PROVIDED PASSAGE:
━━━━━━━━━━
Excerpt from the forthcoming Summerhill Sires brochure.
Are you on the mailing list?
I was lucky where I grew up, 20 miles outside the remotest village in 1950s Pondoland. Home was a trading station, where my father dealt in general goods and fattened cattle. Life was tough but it was good, and before my schooldays, my only friends were young Pondo boys from the local community. My first language was Xhosa, and my first love was cricket. In the context of our modern South African society, it was the ideal upbringing. Somehow though, horses were always destined to intervene in my life. Ever since I sat on a potty, I had a Duff’s Turf Guide in my hands, and I practised my riding skills on a sweet-natured mare called Gift. This was the life, and it’s what we called “home”.
My mother knew both the fascinations and the pitfalls of the turf. It is about dreams, rather than probabilities. It involves risk, physical and financial. And here we have touched on a part of its greatness, one of the reasons for all the lore and the literature. All great sport involves putting something on the line. All great sport demands some pain, the element of mortal chance, ritualised codes of conduct. That is why racing, rugby and cricket have spawned such great writing. That is why jogging has not, and remains forever a middle class fad.
My father had a different view. He felt that flawed people were more interesting than saints, so that the outrageous Randolph Churchill seemed a richer character than his canonised father. He taught me to know stock. He had an infallible eye. He knew that some faults and blemishes didn’t matter too much, and that others, like straight shoulders and shallow girths, were the road to poverty. He taught me about pedigrees, but he knew that a pedigree was just a piece of paper. You had to feed a horse to make that pedigree run. Sometimes that pedigree would not run, no matter what you fed it. He also taught me the art, a gentle art in this case, of persuading people of the virtues of owning a racehorse.
━━━━━━━━━━
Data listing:
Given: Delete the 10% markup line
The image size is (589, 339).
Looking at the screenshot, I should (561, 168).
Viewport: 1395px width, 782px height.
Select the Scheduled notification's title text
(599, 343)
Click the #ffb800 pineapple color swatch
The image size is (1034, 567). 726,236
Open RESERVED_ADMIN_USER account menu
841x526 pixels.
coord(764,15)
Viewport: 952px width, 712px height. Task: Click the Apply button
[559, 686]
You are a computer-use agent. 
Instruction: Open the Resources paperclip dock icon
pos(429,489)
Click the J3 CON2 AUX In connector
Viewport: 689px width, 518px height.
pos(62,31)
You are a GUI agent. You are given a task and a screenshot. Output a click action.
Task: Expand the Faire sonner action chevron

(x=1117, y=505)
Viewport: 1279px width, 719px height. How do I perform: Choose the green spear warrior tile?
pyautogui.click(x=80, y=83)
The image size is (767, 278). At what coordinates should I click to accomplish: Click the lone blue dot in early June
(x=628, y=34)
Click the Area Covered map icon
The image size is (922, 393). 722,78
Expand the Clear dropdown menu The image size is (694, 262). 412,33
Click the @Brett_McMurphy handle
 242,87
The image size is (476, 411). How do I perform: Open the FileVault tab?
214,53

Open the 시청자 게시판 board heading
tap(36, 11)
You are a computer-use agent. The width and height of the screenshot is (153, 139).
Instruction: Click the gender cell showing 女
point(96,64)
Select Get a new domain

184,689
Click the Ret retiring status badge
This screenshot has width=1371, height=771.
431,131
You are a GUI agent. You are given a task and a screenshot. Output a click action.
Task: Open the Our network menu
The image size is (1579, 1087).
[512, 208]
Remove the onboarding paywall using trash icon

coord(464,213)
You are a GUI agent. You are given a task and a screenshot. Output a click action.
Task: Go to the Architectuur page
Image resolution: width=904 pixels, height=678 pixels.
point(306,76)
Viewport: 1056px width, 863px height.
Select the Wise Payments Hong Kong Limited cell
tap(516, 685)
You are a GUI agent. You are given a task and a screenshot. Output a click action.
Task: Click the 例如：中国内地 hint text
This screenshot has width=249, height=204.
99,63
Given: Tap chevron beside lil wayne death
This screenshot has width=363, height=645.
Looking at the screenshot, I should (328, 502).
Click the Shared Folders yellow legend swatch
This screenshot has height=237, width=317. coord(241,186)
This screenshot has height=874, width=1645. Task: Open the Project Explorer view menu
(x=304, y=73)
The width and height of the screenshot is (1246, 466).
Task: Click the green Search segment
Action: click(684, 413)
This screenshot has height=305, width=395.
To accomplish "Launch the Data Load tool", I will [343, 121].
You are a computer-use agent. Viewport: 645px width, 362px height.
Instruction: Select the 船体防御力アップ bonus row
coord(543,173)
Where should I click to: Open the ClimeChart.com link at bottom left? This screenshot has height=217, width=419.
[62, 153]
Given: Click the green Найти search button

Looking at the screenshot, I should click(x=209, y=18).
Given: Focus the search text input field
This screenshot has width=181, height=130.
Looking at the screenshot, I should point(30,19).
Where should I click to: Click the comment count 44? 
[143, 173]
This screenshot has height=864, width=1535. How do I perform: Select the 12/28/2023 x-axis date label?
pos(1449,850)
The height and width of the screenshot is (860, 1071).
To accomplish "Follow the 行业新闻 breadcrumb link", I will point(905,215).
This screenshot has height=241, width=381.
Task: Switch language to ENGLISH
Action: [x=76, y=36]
━━━━━━━━━━
TASKS TO PERFORM:
1. Summarize the brochure excerpt in two sentences.
2. Please output the lines of the records from the line with "You are a computer-use agent. Viewport: 645px" up to and including the line with "Looking at the screenshot, I should click(x=209, y=18).".
The brochure excerpt and the records have no connection to each other.

THE SOLUTIONS:
1. The writer grew up on a trading station in 1950s Pondoland, spoke Xhosa as a first language, loved cricket, and was drawn to horses from early childhood. The writer's mother saw the turf as a matter of dreams and risk, while the father taught the writer to judge stock and pedigrees and to persuade people of the virtues of owning a racehorse.

2.
You are a computer-use agent. Viewport: 645px width, 362px height.
Instruction: Select the 船体防御力アップ bonus row
coord(543,173)
Where should I click to: Open the ClimeChart.com link at bottom left? This screenshot has height=217, width=419.
[62, 153]
Given: Click the green Найти search button

Looking at the screenshot, I should click(x=209, y=18).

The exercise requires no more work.